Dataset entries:
+ + +
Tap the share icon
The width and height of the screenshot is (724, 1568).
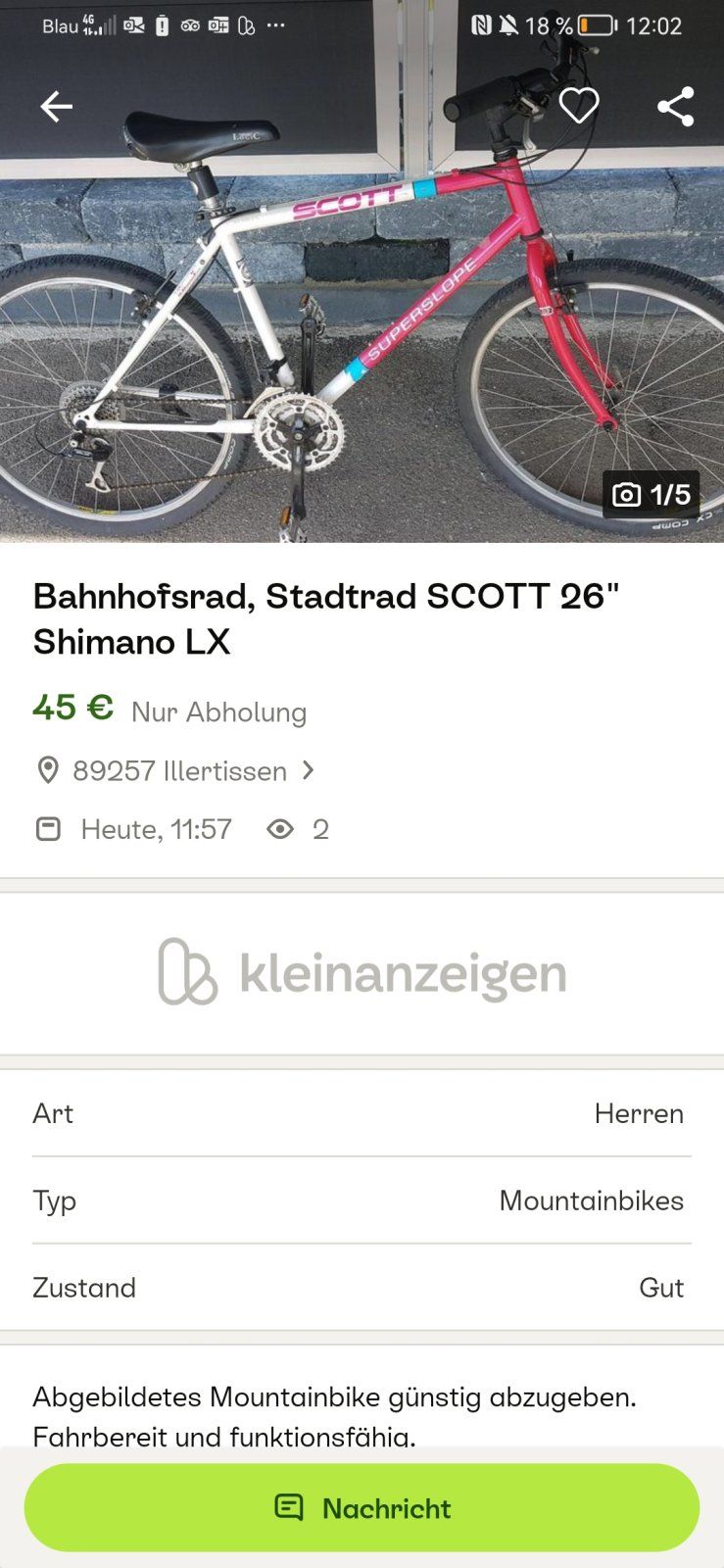click(675, 106)
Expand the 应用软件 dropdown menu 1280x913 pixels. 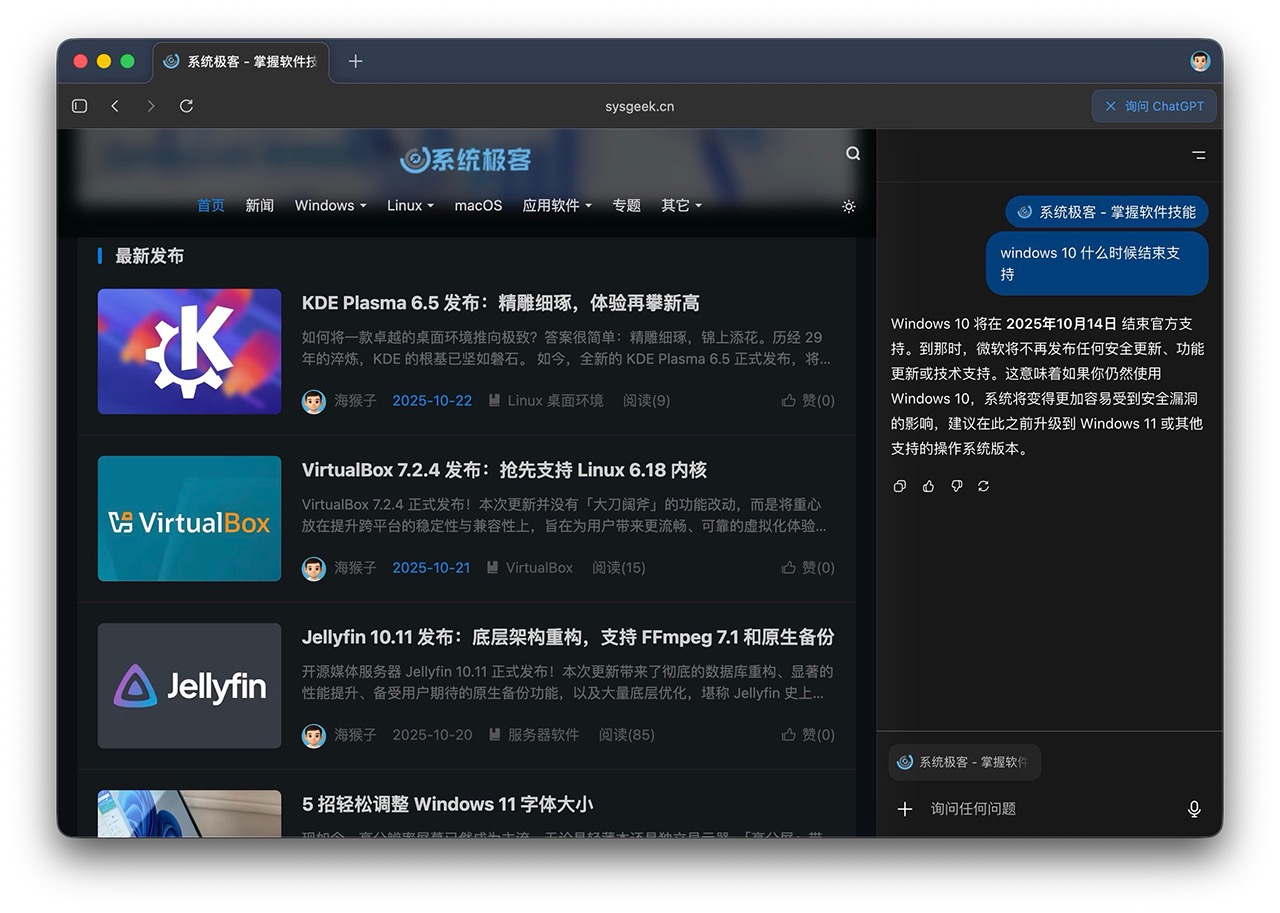557,206
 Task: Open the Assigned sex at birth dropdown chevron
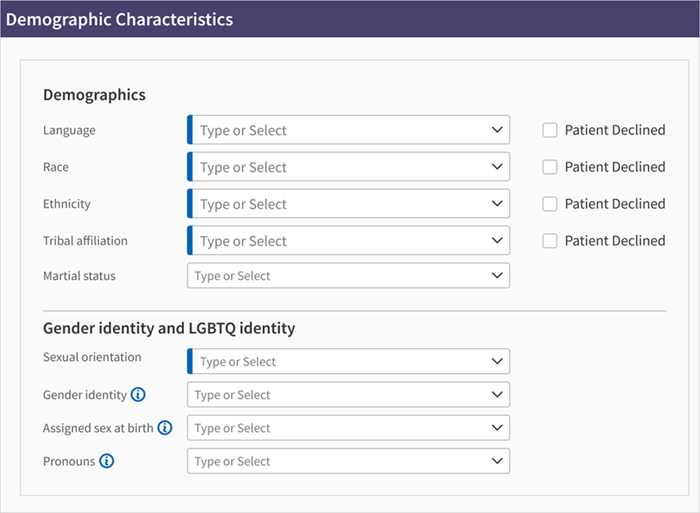point(497,428)
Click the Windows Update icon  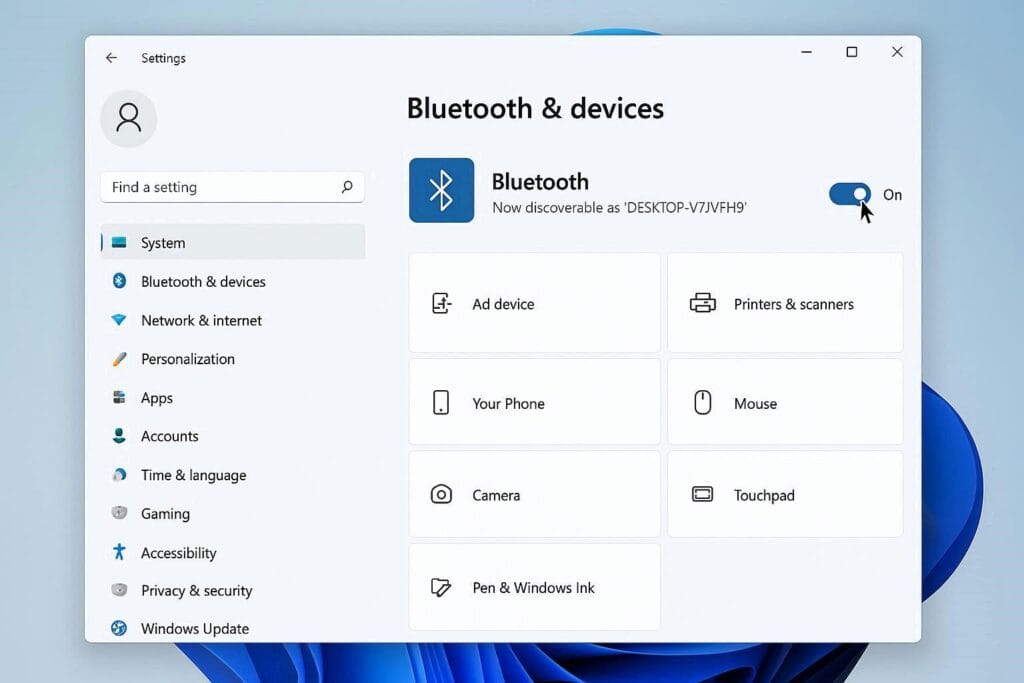coord(119,628)
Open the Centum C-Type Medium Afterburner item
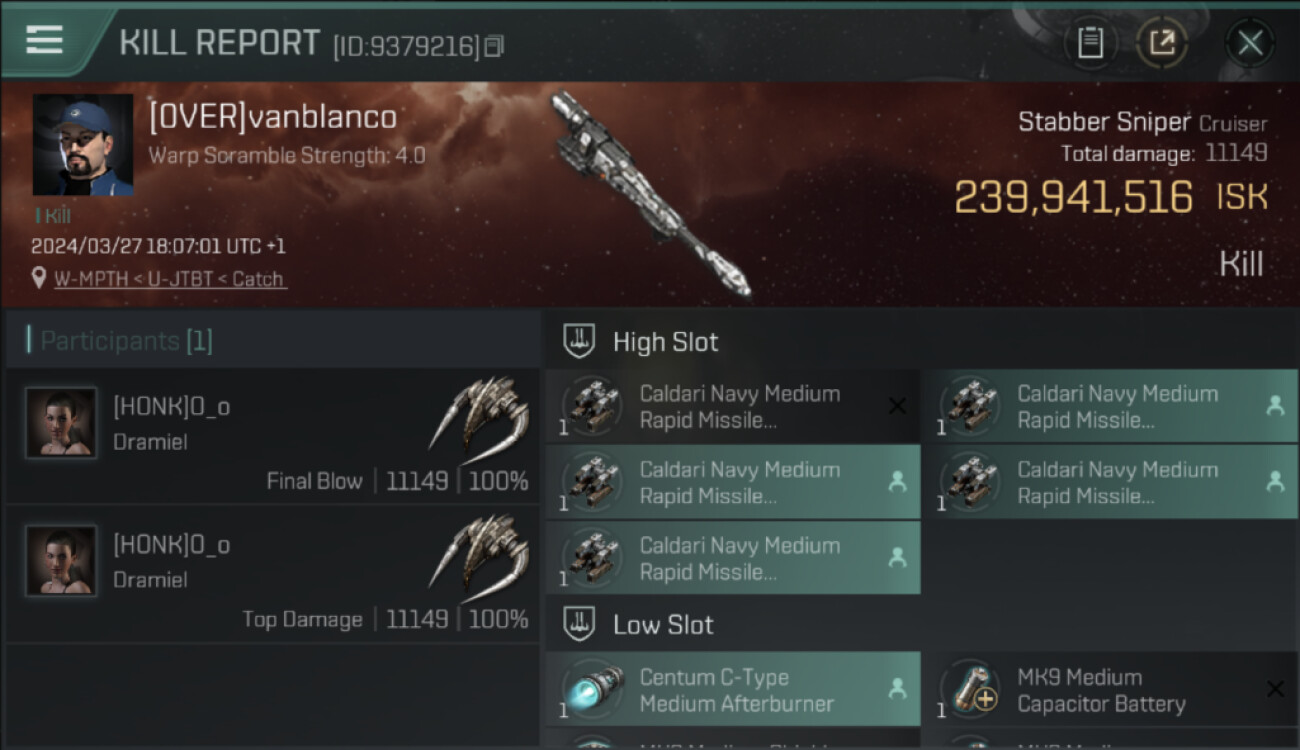 [x=736, y=690]
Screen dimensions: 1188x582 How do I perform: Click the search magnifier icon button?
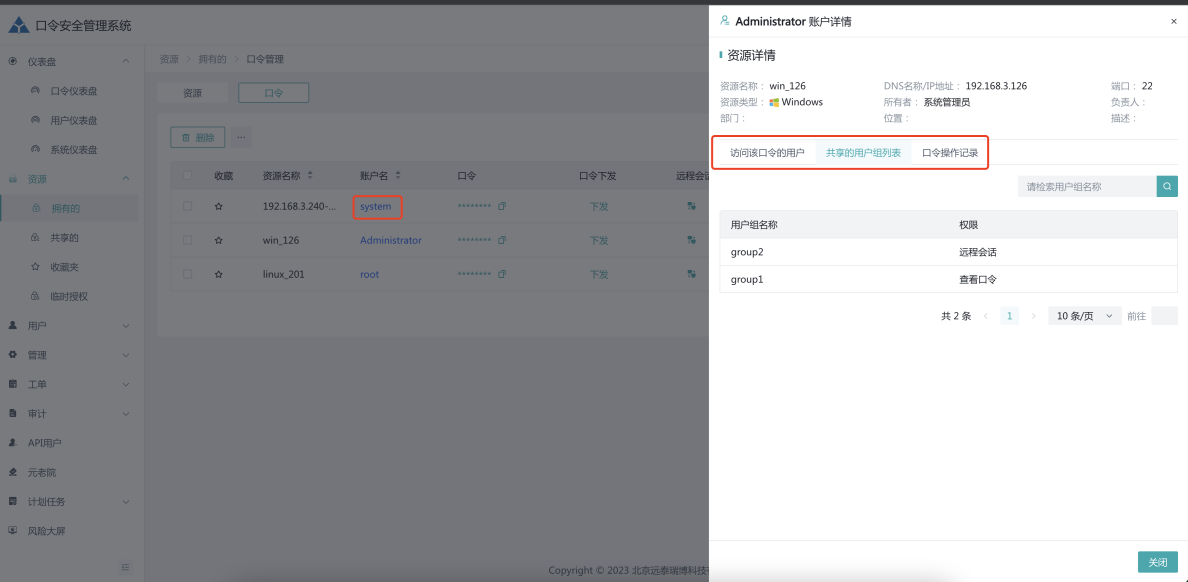click(1167, 186)
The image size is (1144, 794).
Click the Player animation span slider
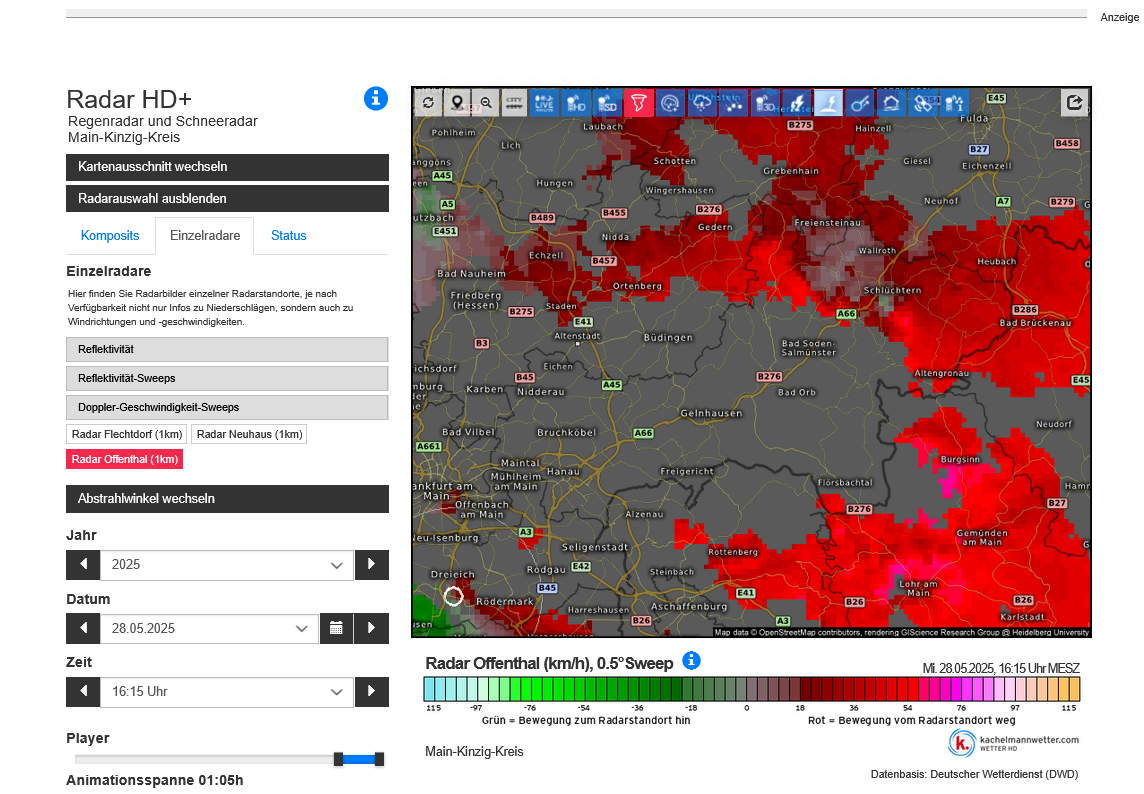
+ + +
▶ **Task directions**
Nothing but the lines from the one containing "Open the Centum" to the last line of the records should be returned, exactly as they appear and without pictures.

▶ **Task solution**
Open the Centum C-Type Medium Afterburner item
 [x=736, y=690]
Screen dimensions: 1188x582 How do I perform: Click the search magnifier icon button?
click(1167, 186)
The image size is (1144, 794).
Click the Player animation span slider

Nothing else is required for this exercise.